Chronic asthma sufferers can experience chest pain due to inflammation in the airways. Doctor-prescribed medications can be used to treat a flare-ups. Chest pain due to pleurisy, pneumonia or tuberculosis are often associated with fever, chills and coughing blood. These symptoms are signs of a more serious problem and require prompt physician evaluation.
There are many heart issues that range from non-emergent to life-threatening. Most cardiac issues are first diagnosed when being evaluated by a medical provider for chest pain. Hypertrophic cardiomyopathy, a thickening of the heart wall, which can impede how the blood is pumped to the body. This condition can cause chest pain, shortness of breath, dizziness and fainting.

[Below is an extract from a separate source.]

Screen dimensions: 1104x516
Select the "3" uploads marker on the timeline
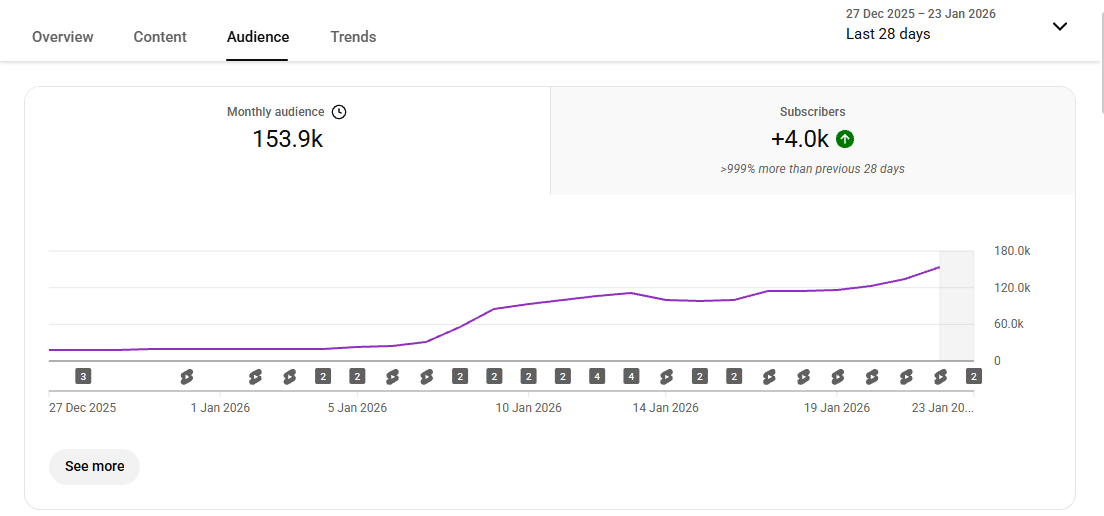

Pericarditis is inflammation of the sac around the heart and may cause chest pain, which is made worse with deep breaths or lying down. Treatment includes anti-inflammatories, rest and follow up.

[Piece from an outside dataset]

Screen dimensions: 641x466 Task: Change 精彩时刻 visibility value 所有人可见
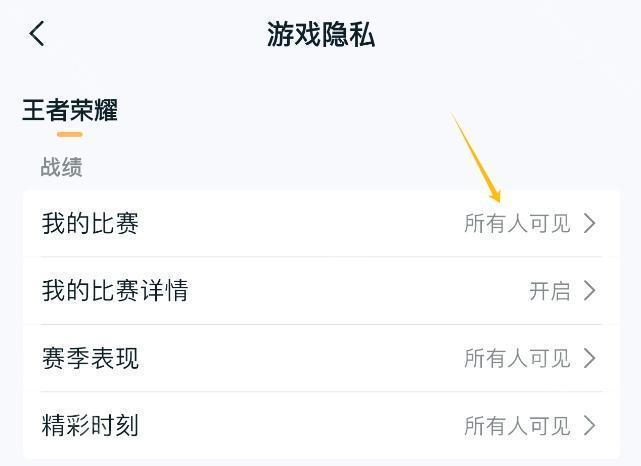pyautogui.click(x=517, y=426)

Chest pain, shortness of breath, sweating, dizziness and weakness are some of the symptoms associated with a heart attack. In addition, pain in the arms, shoulders, jaw, neck, or back, can also be associated with a serious cardiac issue.
Fever, fatigue, racing heart and trouble breathing could also be signs of myocarditis. This condition is usually associated with a viral infection. If you are experiencing any of these symptoms, you should visit an emergency room immediately.
When to See a Doctor or Go to the Emergency Room
If you are experiencing chest pain or shortness of breath, it is important to see a doctor as soon as possible.